(Bloomberg) -- New Zealand’s central bank raised interest rates by a half-percentage point for a fifth consecutive meeting and signaled more to come, reinforcing the global drive to crush inflation.

The currency and bond yields rose as the Reserve Bank increased its Official Cash rate to 3.5% on Wednesday in Wellington, as expected. The RBNZ is in the midst of its most aggressive tightening cycle since the OCR was introduced in 1999 to rein in spiraling consumer prices.

“The key messages in the statement suggest the RBNZ is on track to deliver another 50 basis points in November and remains firm in its stance,” said Nick Tuffley, chief economist at ASB Bank.
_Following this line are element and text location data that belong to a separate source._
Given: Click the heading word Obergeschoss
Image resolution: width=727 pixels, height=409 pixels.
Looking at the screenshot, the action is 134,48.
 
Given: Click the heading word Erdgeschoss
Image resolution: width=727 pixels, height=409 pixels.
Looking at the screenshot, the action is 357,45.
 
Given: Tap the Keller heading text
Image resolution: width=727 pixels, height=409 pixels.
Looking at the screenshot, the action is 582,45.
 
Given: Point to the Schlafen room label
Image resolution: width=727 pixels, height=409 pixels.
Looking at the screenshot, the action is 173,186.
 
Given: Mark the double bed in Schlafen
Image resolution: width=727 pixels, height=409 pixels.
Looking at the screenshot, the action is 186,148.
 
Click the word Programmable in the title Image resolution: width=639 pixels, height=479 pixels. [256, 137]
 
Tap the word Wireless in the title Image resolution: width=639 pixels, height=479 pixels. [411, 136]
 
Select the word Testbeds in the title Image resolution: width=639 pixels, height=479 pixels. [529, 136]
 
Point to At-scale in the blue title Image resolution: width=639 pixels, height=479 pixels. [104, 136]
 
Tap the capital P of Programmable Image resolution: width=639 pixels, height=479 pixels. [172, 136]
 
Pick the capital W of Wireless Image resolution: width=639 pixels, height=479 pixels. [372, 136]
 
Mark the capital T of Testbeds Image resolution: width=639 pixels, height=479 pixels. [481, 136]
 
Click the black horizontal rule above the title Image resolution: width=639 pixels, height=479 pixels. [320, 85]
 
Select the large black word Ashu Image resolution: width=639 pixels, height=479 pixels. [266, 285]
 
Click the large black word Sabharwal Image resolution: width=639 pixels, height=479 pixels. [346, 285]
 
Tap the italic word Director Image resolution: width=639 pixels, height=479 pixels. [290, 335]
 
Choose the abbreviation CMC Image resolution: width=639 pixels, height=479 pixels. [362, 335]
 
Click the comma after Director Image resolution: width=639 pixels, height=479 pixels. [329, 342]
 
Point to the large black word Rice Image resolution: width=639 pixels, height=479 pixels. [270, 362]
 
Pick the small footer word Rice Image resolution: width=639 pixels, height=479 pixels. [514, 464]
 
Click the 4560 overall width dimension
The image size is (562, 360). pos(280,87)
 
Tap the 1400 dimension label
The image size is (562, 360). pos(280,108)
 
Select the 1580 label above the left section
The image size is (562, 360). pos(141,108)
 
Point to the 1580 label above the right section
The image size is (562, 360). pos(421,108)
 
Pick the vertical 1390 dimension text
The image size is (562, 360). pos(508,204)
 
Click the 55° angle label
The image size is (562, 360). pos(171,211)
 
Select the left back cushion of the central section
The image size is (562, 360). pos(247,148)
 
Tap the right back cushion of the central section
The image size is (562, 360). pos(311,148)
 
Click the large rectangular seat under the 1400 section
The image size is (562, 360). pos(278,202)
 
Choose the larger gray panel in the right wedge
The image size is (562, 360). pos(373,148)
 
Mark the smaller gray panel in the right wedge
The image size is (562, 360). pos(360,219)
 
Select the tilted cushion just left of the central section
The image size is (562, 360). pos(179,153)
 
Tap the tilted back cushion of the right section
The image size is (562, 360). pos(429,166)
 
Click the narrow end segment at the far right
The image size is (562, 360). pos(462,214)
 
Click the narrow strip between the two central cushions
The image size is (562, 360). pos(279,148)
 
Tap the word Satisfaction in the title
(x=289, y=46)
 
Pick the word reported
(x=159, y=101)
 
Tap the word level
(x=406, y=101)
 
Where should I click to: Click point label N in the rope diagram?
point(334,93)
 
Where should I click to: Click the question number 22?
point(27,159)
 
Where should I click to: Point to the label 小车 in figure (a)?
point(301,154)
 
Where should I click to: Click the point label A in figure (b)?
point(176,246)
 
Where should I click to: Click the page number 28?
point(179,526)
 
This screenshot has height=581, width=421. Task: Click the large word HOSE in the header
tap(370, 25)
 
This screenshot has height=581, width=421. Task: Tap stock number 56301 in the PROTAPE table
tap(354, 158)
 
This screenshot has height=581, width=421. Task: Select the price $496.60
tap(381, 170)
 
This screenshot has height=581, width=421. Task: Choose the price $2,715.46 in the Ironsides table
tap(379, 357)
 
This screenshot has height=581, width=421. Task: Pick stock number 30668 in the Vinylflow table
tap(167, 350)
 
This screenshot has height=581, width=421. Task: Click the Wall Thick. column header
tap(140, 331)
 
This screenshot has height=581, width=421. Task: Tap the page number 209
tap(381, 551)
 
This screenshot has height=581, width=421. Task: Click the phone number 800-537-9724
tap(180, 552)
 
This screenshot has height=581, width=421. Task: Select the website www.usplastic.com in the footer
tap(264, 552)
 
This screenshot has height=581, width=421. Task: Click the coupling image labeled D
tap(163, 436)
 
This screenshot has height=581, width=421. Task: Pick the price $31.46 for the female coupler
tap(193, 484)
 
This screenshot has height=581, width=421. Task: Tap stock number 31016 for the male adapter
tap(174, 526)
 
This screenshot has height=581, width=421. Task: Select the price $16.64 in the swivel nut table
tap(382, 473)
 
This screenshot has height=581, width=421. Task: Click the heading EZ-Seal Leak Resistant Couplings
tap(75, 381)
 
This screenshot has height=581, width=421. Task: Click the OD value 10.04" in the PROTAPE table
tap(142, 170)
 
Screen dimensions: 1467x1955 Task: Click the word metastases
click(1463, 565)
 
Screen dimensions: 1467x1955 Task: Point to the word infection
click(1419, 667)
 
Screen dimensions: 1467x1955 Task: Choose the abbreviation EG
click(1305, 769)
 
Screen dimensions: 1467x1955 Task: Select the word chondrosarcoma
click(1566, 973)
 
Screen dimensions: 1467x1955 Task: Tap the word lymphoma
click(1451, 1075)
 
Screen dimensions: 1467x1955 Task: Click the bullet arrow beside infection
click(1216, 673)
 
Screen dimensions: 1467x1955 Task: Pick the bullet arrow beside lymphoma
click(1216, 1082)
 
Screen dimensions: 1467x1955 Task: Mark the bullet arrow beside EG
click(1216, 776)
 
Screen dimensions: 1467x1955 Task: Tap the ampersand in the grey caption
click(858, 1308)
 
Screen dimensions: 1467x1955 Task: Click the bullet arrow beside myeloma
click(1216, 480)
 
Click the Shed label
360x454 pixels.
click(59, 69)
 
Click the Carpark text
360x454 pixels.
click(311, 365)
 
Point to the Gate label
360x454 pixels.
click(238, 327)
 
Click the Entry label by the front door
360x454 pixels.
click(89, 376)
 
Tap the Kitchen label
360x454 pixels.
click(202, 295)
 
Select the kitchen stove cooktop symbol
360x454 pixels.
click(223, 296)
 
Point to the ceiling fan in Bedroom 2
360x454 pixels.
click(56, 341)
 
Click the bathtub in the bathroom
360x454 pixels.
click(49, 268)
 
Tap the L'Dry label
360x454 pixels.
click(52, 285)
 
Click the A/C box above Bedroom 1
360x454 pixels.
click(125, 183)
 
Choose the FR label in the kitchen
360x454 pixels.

He forecasts a 4.25% peak rate in early 2023, with risks “clearly skewed up.”

The currency jumped in response to the central bank’s hawkish tone, touching 58 US cents for the first time in 11 days before easing back. Bond and swap yields also climbed, while stocks pared gains.

New Zealand’s policy determination reflects its view that inflation is the No. 1 priority after it soared to a 32-year high in the second quarter. That contrasts with Australia which surprised markets Tuesday with a quarter-point increase as it tries to rein in consumer prices while also keeping its economy afloat.

“The Committee agreed it remains appropriate to continue to tighten monetary conditions at pace,” the RBNZ said in its post-meeting statement. “Core consumer price inflation is too high.”

The RBNZ has been at the forefront of global tightening, though the Federal Reserve has rapidly closed the gap with three 75-point moves  to take its benchmark federal funds rate target to 3-3.25%. 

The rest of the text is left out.